Zwei Tage bin ich jetzt hier. Zwei Tage, und es fühlt sich nach viel mehr an. Ich sitze schon das dritte Mal in der Bibliothek (free Wifi), wandere manche Straße zum sechsten, siebten Mal entlang. Und lasse den Mood der Stadt auf mich wirken. Alles ist ein Stück weit anders hier, man möchte beinahe das Wort entrückt dafür verwenden — die Menschen sind freundlicher, aber auch ein wenig oberflächlicher (was dann aber auch einer der wenigen Punkte ist, der sie mit Amerikanern vergleichen lässt), das Wetter ist wärmer, feuchter, aber trotzdem steht man nicht mit durchschwitzter Kleidung da, außer man kommt auf die irrsinnige Idee, zur CityCat-Haltestelle zu sprinten, um die Katamaranfähre trotzdem nicht mehr zu bekommen. Die Häuser sind höher als in jeder deutschen Millionenstadt, aber direkt neben dem Central Business District finden sich Haushütten, Queenslander genannt, die auf Fählen umringt von Palmen und Büschen stehen. Der Gin Tonic kostet nur drei Euro, und wird trotzdem mit gutem Alkohol gemixt. Das Bier schmeckt wässrig und kostet das gleiche. Und die Parks, die alle leichte Urwaldasoziationen wecken, sind befüllt mit Menschen, die Ihrem Lieblingshobby nachgehen: BBQ. Und man muss nicht einmal seinen Grill mitbringen: den findet man nämlich vor Ort. Genauso sind überall öffentliche Toiletten in laufreichweite, Wasserspender finden sich überall und das WLAN in einigen öffentlichen Gebäuden ist kostenlos.

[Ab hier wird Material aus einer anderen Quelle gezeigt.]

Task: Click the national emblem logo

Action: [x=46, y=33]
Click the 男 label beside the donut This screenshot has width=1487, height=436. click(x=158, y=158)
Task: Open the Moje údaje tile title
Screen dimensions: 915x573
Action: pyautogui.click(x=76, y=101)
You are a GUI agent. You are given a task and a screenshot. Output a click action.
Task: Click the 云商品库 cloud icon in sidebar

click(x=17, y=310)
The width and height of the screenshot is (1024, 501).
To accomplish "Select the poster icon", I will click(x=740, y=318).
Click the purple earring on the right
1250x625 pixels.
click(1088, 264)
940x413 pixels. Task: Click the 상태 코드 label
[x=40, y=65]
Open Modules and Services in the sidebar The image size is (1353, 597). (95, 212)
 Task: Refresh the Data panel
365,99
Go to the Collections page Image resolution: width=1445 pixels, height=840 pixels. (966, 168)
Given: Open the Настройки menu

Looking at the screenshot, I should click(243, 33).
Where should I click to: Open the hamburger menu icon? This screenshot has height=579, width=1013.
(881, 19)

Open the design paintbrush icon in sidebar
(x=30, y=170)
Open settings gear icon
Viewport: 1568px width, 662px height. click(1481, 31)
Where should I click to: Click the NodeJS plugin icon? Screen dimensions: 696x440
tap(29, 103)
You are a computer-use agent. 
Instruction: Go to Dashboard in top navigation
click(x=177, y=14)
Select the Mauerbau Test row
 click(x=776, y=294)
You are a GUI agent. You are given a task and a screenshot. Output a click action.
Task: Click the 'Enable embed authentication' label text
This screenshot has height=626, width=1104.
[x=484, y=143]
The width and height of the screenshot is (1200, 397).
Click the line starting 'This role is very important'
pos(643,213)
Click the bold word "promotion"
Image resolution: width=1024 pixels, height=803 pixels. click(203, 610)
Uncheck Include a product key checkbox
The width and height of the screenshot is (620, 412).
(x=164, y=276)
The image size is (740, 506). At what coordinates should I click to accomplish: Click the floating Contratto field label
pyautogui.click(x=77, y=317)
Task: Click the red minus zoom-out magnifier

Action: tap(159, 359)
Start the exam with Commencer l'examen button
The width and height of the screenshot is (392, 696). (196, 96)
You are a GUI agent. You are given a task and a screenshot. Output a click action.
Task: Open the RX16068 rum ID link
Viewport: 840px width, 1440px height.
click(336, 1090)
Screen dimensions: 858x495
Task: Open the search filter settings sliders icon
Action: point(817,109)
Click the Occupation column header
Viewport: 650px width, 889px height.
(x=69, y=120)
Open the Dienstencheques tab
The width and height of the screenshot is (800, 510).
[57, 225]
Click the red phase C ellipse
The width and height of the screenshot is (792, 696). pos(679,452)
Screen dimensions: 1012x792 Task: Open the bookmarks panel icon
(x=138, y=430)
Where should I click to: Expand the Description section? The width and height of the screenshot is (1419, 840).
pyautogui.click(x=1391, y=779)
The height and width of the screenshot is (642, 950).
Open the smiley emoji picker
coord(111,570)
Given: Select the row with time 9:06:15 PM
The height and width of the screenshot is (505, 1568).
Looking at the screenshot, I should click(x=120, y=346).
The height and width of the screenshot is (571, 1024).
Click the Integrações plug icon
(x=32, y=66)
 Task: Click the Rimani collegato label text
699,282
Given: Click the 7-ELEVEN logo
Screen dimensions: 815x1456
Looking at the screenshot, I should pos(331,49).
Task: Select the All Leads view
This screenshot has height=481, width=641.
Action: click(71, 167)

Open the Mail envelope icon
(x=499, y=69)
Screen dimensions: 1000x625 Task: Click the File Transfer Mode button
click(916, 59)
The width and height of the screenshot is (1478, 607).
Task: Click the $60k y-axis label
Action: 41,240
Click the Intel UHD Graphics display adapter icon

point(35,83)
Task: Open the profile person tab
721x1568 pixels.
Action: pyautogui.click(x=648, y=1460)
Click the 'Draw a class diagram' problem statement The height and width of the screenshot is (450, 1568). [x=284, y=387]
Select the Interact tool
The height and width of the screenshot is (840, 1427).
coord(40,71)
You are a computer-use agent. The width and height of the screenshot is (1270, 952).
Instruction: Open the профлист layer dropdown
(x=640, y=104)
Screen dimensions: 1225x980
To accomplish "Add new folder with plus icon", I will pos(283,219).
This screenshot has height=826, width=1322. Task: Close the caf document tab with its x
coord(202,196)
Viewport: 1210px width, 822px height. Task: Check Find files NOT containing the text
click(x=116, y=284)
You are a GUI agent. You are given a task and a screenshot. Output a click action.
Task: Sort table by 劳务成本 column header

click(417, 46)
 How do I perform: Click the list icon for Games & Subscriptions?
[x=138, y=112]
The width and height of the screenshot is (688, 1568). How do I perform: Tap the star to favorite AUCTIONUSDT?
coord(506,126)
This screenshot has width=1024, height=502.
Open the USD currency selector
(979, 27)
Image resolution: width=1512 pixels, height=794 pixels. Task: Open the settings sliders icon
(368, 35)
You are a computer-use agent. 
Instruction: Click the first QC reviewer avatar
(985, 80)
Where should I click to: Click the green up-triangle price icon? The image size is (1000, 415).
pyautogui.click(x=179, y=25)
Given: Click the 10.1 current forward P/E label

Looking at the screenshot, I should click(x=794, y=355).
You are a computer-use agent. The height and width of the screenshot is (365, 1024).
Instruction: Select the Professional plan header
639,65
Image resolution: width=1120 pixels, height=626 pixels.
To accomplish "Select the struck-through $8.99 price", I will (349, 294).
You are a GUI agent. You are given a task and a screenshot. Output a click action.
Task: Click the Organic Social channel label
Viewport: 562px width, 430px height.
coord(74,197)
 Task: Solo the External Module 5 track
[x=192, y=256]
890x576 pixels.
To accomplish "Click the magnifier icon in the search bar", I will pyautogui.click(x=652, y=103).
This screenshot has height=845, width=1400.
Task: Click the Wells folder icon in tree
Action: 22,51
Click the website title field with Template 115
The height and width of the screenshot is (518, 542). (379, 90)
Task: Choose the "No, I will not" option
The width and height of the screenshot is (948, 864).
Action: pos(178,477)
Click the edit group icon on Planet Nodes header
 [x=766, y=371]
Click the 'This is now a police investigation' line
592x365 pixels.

Ja, alles ziemlich wirre Gedanken, die ich hier aufschreibe — die sich aber alle auf eine Aussage kondensieren lassen: Lässt sich sehr gut aushalten hier.

Kommentare

  1. #1

    Ihrmanninmünchen

    March 8th, 2009
    10:13 pm

    dann wohl eher gin tonic.
    anderes: mir war noch gar nicht bewusst, dass an dieser stelle (also jetzt im netz und so) wieder vermehrt aktivität von Ihrer seite kommt… schön!